XXI - Há discussões em relação aos caminhos para o desenvolvimento econômico, social e ambiental e as estratégias adotadas por diferentes países. Como o Brasil está debatendo seu futuro?
Elaine Marcial - Trabalhamos numa plataforma chamada Brasil 2100, iniciativa conjunta entre Ipea, Associação Nacional dos Servidores da Carreira de Planejamento e Orçamento (Assecor) e Centro de Altos Estudos Brasil Século XXI, na qual reunimos especialistas de diversas áreas da academia, representantes da sociedade civil e da administração pública a fim de identificar e discutir cenários e áreas portadoras de futuro, de modo a construir hoje o País que queremos. No estudo, destacamos quatro dimensões do desenvolvimento: social, econômica, territorial e político-institucional. Além dessas, água, meio ambiente e ciência, tecnologia e inovação são tratados como dimensões transversais essenciais para o desenvolvimento do País.

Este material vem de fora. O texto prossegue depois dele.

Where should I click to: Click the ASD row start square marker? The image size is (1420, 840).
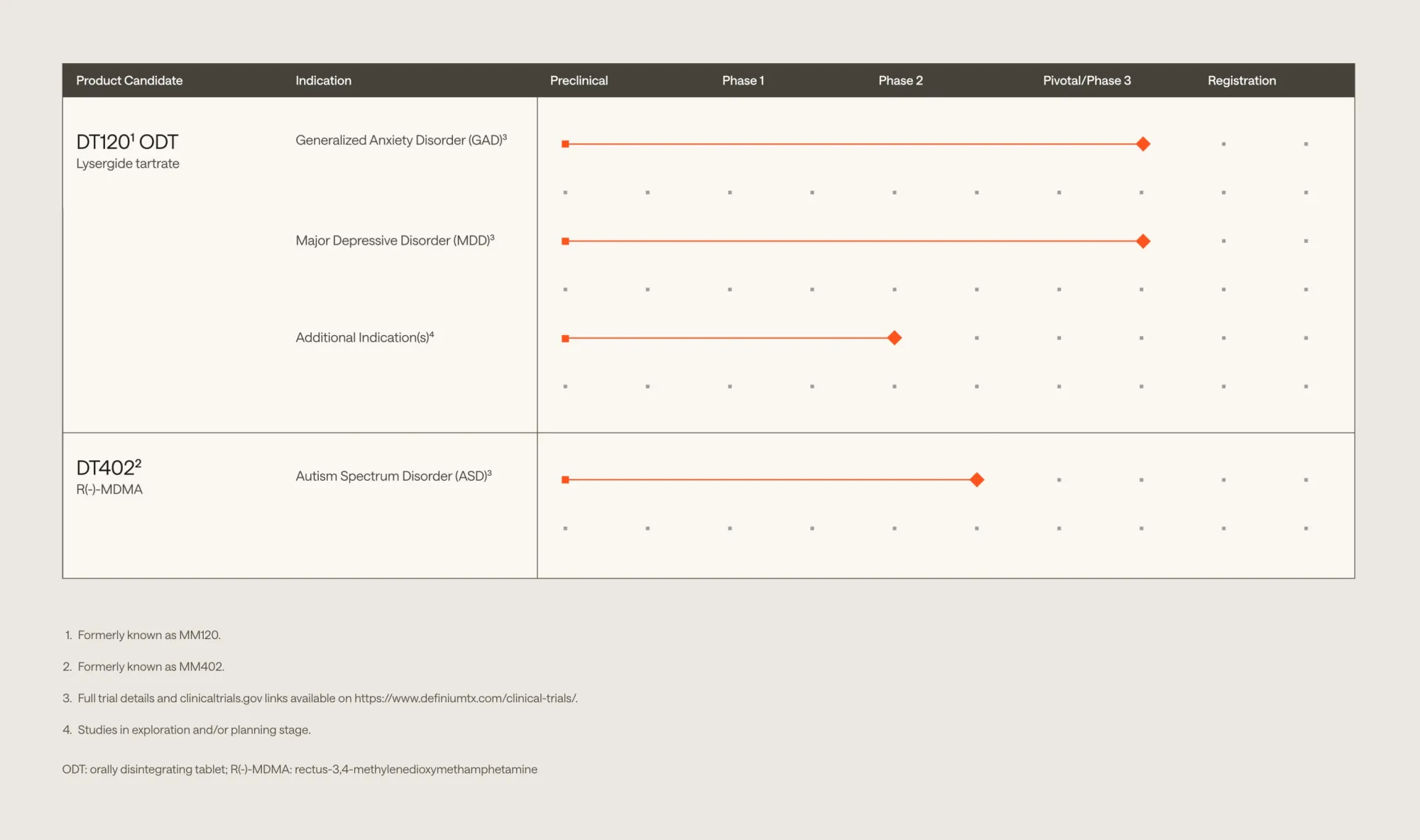pyautogui.click(x=565, y=480)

XXI - Dentro da proposta para 2100, há um recorte de uma projeção com um prazo mais curto. Por que trabalhar com duas perspectivas?
Elaine Marcial - No início, tínhamos uma preocupação: definir um horizonte mais extenso para que o foco da equipe não ficasse centrado apenas nos reflexos da atual crise econômica. O País vive uma crise que nos cega, retirando a capacidade de enxergarmos oportunidades. Mas em algum momento vamos sair dessa crise e precisamos ter um plano, até mesmo para lidar com esse momento. Hoje se fala em limitações no orçamento e é preciso fazer cortes. Mas onde? Em todos os setores? Linearmente? Existem áreas-chave que devem ser preservadas? Quando fazemos escolhas é necessário saber o que o futuro nos apresenta e considerar as competências de que dispomos. Em minha opinião, falta-nos essa visão estratégica de longo prazo. É imprescindível a existência de direcionamento estratégico que indique em quais áreas devemos apostar. Com isso, delineamos o prazo de 2100, pois nunca houve um estudo com essa perspectiva no Brasil. Mas a partir daí surgiu a necessidade de fazer uma série de estudos, com prazos intermediários.
XXI - O que levou a equipe a perceber a necessidade de dividir o estudo? E como foi definido o prazo inicial de 2035?
Elaine Marcial - Na ocasião em que começamos a conversar com os parceiros, percebemos ressalvas por parte deles e, então, resolvemos fazer um recorte com prazo mais curto, de pelo menos 20 anos. Esse tempo mínimo é importante quando se pensa sobre um país, uma vez que qualquer investimento levará dez ou quinze anos para estar finalizado. Nesse contexto, o ano de 2035 é o marco do primeiro estudo de uma série que produziremos. Quanto tempo entre a decisão da realização de uma pesquisa até seu produto final estar disponível no mercado? Numa obra de infraestrutura, quantos anos são necessários para ela estar pronta? E ainda é preciso mais algum tempo para avaliar seu impacto e se realmente trouxe o retorno esperado. Basta ver quanto tempo levou o desenvolvimento do etanol, e ainda se pesquisa novas matérias-primas. Em curto prazo, é possível ver onde o dinheiro é gasto, mas o resultado não aparece. Conheci um trabalho na Alemanha, de mudança da sua matriz energética para fontes renováveis, que é realizado há mais de trinta anos. Mas eles sabem onde querem chegar, têm um objetivo estratégico a ser atingido, as metas estão estabelecidas e acompanham-se os avanços, sendo possível obter o apoio da sociedade ao projeto. Os países não se tornam desenvolvidos da noite para o dia.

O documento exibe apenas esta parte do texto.